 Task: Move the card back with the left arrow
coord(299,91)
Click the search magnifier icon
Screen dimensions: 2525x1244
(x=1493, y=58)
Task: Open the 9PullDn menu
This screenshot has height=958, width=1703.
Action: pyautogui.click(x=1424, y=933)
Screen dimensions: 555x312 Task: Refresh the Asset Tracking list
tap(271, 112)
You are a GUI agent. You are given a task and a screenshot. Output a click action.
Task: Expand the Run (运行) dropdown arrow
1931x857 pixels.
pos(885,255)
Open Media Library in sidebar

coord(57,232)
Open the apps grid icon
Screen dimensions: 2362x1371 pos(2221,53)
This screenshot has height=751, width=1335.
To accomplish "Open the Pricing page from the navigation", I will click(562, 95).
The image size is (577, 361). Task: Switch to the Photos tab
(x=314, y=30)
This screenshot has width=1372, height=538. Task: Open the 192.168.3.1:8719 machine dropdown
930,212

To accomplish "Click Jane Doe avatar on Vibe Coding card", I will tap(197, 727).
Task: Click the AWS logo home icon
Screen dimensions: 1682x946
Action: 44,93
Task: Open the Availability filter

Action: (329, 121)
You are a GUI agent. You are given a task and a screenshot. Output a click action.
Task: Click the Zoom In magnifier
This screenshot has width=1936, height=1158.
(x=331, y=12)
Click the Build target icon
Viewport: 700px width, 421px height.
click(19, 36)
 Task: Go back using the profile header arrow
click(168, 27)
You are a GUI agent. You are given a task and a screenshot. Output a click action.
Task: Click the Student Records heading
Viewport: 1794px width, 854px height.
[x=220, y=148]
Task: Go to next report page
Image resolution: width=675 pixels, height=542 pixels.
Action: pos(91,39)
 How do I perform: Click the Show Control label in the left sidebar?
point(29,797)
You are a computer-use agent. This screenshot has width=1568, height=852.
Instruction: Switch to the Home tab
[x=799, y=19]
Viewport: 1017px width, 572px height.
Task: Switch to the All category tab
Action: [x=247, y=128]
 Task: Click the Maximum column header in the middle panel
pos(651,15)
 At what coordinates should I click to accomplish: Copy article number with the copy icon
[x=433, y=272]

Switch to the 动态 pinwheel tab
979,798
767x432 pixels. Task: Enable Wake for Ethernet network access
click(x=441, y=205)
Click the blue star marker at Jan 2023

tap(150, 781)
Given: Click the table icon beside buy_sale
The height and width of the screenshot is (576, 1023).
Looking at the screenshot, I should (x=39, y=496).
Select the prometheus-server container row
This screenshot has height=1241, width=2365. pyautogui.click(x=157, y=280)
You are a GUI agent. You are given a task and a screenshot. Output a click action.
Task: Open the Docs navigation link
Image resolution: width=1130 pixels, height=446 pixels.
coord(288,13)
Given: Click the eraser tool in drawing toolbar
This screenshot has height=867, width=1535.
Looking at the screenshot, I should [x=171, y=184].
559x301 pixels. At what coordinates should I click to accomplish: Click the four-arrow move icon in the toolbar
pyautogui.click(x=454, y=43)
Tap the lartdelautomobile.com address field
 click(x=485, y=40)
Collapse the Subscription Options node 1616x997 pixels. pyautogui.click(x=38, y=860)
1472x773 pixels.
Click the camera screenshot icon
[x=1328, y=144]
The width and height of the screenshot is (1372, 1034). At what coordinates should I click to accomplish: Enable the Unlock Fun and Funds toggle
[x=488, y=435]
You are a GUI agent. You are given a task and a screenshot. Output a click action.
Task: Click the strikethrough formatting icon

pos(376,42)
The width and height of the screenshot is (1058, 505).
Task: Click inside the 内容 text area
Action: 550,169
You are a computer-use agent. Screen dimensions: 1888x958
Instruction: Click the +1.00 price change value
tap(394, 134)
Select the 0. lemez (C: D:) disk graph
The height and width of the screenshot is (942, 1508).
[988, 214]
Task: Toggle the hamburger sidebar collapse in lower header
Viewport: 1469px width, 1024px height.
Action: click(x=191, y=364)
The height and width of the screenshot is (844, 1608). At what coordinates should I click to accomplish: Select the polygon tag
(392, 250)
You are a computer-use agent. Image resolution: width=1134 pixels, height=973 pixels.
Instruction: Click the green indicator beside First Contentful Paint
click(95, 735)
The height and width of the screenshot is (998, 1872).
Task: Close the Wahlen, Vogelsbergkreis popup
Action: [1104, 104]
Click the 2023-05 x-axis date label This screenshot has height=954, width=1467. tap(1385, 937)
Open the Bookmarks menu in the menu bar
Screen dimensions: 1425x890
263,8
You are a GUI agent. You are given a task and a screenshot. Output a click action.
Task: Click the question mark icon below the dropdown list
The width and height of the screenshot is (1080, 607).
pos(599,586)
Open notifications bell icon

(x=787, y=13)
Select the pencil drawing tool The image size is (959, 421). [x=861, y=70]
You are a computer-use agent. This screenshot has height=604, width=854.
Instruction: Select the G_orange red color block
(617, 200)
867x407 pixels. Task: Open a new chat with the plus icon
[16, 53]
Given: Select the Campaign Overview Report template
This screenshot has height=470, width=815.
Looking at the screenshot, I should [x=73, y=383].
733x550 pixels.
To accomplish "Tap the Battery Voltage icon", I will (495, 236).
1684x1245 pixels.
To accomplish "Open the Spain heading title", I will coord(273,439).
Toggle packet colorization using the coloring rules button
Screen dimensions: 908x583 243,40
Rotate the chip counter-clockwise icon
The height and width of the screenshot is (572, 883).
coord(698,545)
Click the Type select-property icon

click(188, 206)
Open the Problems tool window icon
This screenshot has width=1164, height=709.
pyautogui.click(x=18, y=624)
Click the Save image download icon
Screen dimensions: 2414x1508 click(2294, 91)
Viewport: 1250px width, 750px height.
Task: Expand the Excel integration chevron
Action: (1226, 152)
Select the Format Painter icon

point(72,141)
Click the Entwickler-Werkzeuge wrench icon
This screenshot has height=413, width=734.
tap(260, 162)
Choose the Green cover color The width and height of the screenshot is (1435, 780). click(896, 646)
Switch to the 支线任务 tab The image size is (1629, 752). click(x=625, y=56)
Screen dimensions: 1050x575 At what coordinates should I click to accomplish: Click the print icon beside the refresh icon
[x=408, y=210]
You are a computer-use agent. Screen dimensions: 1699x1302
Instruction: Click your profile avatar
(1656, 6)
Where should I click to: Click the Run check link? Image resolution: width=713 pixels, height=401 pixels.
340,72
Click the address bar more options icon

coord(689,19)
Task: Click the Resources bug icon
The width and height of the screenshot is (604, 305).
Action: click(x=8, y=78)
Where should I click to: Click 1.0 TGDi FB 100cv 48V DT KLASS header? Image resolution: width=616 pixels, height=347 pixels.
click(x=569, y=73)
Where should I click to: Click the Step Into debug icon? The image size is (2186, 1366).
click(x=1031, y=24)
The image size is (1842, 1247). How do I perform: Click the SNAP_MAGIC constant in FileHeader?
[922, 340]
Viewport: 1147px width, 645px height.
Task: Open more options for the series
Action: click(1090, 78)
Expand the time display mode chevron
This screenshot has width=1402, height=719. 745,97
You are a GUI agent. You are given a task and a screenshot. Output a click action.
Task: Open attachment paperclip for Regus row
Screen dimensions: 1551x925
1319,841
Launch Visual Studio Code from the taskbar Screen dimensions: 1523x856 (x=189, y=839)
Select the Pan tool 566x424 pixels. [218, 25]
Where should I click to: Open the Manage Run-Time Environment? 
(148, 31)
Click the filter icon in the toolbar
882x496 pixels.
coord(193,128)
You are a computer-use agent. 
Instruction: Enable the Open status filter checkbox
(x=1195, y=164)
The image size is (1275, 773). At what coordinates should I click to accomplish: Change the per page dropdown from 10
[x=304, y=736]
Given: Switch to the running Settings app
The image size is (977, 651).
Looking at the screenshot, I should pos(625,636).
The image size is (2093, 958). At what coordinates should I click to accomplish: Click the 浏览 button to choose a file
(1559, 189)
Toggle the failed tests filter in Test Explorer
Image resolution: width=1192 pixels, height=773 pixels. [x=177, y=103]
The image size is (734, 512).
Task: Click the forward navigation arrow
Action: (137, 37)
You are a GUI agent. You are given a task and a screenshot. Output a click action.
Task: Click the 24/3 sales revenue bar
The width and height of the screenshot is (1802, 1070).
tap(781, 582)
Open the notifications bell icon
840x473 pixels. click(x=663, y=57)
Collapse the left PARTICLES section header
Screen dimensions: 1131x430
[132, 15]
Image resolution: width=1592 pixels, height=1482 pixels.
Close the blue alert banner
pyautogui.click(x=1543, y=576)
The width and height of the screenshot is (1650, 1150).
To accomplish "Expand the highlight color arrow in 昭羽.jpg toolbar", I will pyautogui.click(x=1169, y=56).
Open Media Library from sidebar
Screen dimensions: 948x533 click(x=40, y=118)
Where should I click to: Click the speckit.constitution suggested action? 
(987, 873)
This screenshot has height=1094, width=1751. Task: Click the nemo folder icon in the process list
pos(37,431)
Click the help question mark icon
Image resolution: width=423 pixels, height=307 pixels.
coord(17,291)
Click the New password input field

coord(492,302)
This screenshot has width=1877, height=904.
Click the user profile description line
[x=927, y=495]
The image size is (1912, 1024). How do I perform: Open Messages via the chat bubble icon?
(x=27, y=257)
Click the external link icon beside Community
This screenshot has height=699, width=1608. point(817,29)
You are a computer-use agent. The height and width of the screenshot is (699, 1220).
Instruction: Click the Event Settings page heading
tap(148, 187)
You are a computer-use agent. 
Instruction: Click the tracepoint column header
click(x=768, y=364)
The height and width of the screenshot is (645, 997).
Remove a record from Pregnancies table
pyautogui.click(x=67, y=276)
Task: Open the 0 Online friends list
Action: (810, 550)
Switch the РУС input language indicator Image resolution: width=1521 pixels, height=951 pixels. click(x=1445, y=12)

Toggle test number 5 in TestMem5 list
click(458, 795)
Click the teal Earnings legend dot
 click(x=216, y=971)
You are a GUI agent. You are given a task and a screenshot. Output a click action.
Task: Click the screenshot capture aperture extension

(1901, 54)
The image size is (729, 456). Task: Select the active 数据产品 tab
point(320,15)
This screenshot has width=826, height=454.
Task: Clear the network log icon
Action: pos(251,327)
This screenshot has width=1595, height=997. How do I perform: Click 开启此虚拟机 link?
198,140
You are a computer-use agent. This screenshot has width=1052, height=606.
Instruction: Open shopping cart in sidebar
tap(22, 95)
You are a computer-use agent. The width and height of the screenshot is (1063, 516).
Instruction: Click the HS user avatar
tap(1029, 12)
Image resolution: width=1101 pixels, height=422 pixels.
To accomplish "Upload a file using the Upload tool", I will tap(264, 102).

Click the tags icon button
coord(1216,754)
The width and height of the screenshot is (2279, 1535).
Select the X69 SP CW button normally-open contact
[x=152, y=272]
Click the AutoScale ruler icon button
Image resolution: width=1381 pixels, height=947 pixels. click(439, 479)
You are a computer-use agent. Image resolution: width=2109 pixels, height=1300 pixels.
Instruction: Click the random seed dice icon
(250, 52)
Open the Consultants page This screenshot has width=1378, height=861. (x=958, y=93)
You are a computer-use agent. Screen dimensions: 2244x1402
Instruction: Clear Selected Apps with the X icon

########################################

What needs to be done
What lines above contain the word "will"? Please copy each one.

Result of this task
To accomplish "Open the Pricing page from the navigation", I will click(562, 95).
To accomplish "Click Jane Doe avatar on Vibe Coding card", I will tap(197, 727).
To accomplish "Tap the Battery Voltage icon", I will (495, 236).
To accomplish "Open the Spain heading title", I will coord(273,439).
To accomplish "Expand the highlight color arrow in 昭羽.jpg toolbar", I will pyautogui.click(x=1169, y=56).
To accomplish "Upload a file using the Upload tool", I will tap(264, 102).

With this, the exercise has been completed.